There have been numerous mathematical equations (Benedict - Harris, Schofield) developed to estimate resting energy expenditure using simple parameters such as height, weight, age and gender.
Many scientific studies have reported a significant error when using these predictive equations in comparison with the gold standard indirect calorimetry measurements.
It is common for predictive equations to significantly over-estimate resting energy expenditure. This has consequences for all health practitioners that use equations to prescribe calorie-controlled eating plans for their patients.
There is a positive correlation between metabolism and body surface area. That is, the larger the body surface area, the higher the metabolic rate.
This correlation would suggest that an overweight or obese person is more likely to have a higher metabolic rate than normal, and this is frequently shown to be true.
There is only one accurate method to measure human energy expenditure and this involves the use of calorimetry. This involves a breathing test at rest to monitor a patient's respiratory gases.
Your resting metabolic rate is controlled by a number of hormones released from different glands in the body (thyroid, adrenal and pancreas). Further, there is a direct correlation between body surface area and metabolism. Athletes are generally lean with a lower body surface area than an overweight person. Further, some athletes can be deficient in the hormones that stimulate energy production due to over-training. Therefore, athletes do not always have a faster resting metabolism than the sedentary population.
The human body has evolved over many thousands of years to produce a highly efficient energy system. This energy system relies on three different fuels; glucose, fat and protein.
Each of these fuels has a different role in the manufacture and supply of energy which may vary depending on the organ or the body's demand for energy.

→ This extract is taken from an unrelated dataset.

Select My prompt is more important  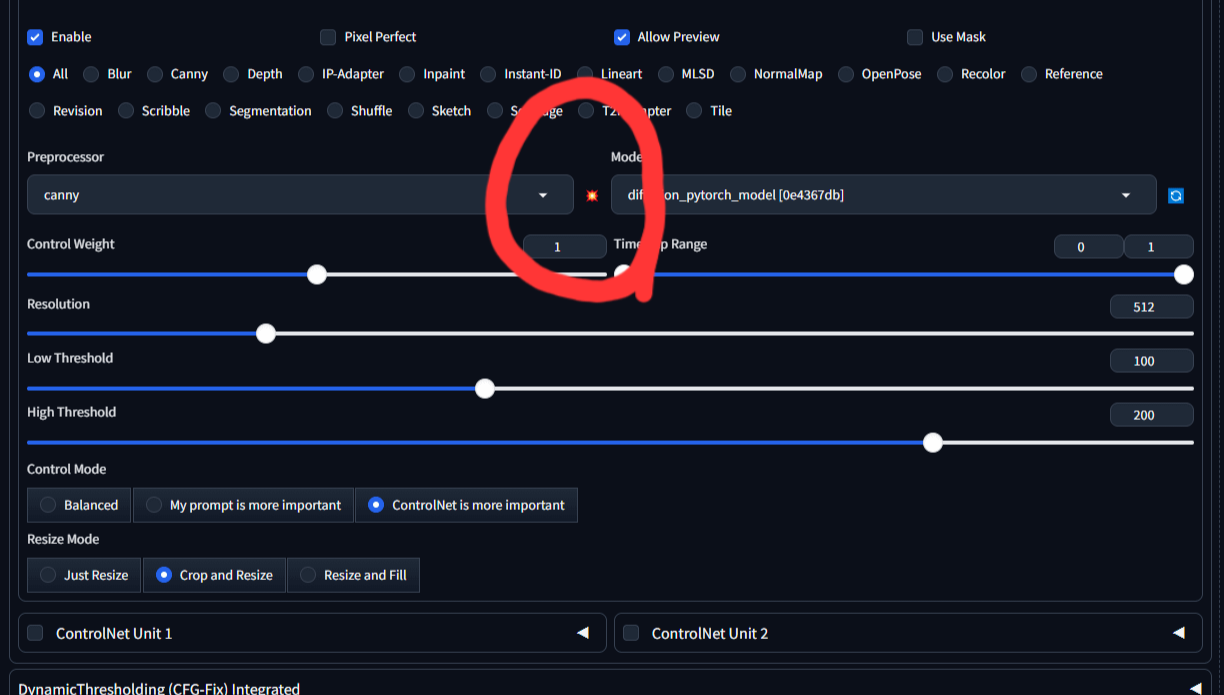click(x=243, y=505)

For example, the human brain relies completely on glucose for all of its energy requirements and is not able to use either fat or protein as a fuel source; however it can use ketones - a byproduct of fat metabolism. Further, human muscle also relies on glucose for energy during very high intensity physical activity.
a. More calories of energy (9.0) can be manufactured from 1 gram of fat compared to 1 gram of glucose (4.0).

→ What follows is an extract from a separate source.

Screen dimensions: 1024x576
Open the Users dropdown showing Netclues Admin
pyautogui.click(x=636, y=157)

b. Up to 80% of all energy is manufactured from fat stores during sedentary activities.
c. The body is able to store a near unlimited supply of fat however the storage of glucose is very limited. In fact, any surplus glucose that cannot be stored in the liver or muscle is converted to and stored as fat.
It has been established in some countries that patients presenting with energy disorders and symptoms account for one third of all medical consultations.

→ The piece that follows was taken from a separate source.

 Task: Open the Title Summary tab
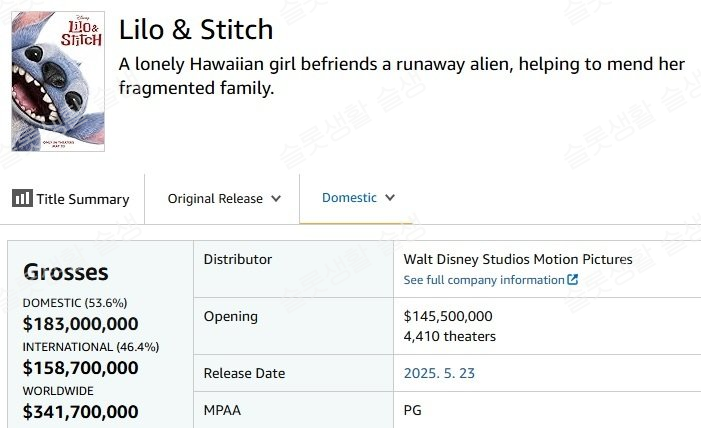71,199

The successful treatment of any medical condition is generally reliant on an accurate diagnosis performed by the Practitioner. In the treatment of energy disorders however, the energy production process (metabolism) is very rarely assessed using the correct procedure (indirect calorimetry) and therefore, a diagnosis is highly subjective and less likely to be correct.
As an example, if energy disorders were well diagnosed, why has the incidence of these energy related diseases (Obesity, Diabetes, Metabolic Syndrome) increased significantly over the past 20-30 years?